At the sound of friendly words he stood up, and I recognized in him the young man who was tried and found guilty of forgery, and sentenced to 15 years in prison.
“I’ve escaped from jail, you see,” he said with a quiver in his voice, while his boyish blue eyes looked away down into my soul (if I still had it with me).
“So I see,” I replied. “And now, what are you going to do?”
“You heard me telling my story on the witness stand last week, didn’t you?” I nodded in the affirmative, and he went on. “Well, nobody believed me. They thought I was lying to save myself from prison. I told the court that in my confession, when first arrested and sent to jail, I had plead guilty to the charge of forgery, to save another man, because the father of that other man promised to get me out of prison if I would assume the crime and save the honor of his family.

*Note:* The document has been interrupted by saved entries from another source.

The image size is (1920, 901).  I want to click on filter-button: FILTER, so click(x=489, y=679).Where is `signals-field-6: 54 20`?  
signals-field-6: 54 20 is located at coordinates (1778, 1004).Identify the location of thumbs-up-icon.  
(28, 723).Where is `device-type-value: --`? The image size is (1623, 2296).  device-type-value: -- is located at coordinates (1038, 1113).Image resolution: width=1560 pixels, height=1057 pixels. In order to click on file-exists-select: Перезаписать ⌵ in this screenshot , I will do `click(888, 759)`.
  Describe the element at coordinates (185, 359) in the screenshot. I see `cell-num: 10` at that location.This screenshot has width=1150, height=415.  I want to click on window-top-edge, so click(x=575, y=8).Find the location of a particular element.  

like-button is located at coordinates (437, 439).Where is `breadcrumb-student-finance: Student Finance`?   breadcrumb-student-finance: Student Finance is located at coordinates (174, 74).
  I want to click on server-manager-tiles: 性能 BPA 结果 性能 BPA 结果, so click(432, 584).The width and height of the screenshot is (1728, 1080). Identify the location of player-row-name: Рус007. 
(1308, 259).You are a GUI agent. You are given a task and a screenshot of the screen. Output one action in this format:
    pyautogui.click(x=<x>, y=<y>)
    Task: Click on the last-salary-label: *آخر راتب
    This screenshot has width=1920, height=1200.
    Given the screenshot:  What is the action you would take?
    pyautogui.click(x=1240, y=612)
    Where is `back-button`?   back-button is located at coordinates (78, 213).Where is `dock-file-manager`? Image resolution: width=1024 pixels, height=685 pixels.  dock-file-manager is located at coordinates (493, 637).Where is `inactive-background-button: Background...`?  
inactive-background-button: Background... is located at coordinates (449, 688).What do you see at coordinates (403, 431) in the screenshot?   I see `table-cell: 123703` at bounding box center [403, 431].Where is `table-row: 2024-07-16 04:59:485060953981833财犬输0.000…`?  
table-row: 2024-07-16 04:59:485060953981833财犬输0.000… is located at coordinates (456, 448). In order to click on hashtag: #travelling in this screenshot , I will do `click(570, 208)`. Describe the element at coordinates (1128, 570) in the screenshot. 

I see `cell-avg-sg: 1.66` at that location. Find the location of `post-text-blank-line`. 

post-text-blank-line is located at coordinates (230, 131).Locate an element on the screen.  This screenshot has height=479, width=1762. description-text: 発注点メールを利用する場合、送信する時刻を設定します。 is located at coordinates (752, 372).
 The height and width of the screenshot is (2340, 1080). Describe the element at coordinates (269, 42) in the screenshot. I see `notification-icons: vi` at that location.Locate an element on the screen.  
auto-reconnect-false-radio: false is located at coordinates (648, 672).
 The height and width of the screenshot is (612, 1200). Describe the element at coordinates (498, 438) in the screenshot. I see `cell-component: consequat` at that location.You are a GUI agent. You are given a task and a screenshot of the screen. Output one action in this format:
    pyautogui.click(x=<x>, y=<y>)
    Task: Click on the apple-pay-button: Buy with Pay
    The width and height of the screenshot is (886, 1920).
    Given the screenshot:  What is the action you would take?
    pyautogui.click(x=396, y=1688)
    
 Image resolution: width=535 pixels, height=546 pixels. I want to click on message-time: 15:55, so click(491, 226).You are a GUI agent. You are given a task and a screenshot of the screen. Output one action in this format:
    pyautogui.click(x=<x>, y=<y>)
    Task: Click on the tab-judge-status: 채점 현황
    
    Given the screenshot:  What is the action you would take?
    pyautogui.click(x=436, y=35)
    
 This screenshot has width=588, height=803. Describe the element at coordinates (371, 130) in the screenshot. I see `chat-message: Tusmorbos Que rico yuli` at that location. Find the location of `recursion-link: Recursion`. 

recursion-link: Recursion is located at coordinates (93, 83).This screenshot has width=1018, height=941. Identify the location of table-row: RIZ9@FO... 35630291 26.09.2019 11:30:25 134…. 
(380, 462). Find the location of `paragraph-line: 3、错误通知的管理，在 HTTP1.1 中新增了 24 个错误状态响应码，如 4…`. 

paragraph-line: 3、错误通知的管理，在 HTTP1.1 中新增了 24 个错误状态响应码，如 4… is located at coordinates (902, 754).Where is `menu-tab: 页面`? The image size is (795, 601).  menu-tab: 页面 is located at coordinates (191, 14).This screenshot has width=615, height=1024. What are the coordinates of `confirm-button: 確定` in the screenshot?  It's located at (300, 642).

“Before God that story is true. But the family I was bribed to save has no honor. From the moment that confession was wheedled out of me, I was forsaken, and left to the mercy of a jury whom I could not convince that I was innocent. Not one amongst them would believe that I had honor enough in my soul to assume the crime of another, because I am a cobbler’s son. Neither could I convince them that the rich merchant on B—d street had played false to me.
“I do not blame them. I could not believe it of that merchant myself, were I not the victim of his perfidy.
“This morning I concealed myself in a barrel of ashes and other trash and was hauled out of the jail yard by the darkie who drives the refuse cart. When we got safely away from the jail I rose up out of the trash barrel and scared that black man half to death. I took advantage of his fright and told him if he informed the officials of my escape I would swear that he was guilty of helping me away, for a price, and because I couldn’t pay him he would not let me off. He promised to keep quiet, so I ran through the fog and came here.”
“Why did you come here?”
“Because I know you appreciate life and love humanity. I knew you would believe my story, or at least believe enough of it to awaken your sympathy and think of the long time fifteen years must be—fifteen years taken out of my life! The time is too long, even if I were guilty. Won’t you try to think of how long fifteen years must seem to one so young as I, and then hide me for a day, and then help me get away tonight? Won’t you, for the love you bear humanity? Won’t you do so for my mother’s sake?”
“For God’s sake, stop!” I cried; and then I sat down on the chopping block and buried my face in my arms and tried to think. “Fifteen years is a long, long time to take out of a boy’s life! Fifteen years, without sight of a mother’s face, without flowers or the songs of birds; without sunshine and the dews that fall from heaven for all. Fifteen years shut up between black walls, and away from the smiles of women and little children. God, the sentence is too hard, the punishment too great! We can’t reform men by treating them as wild animals.”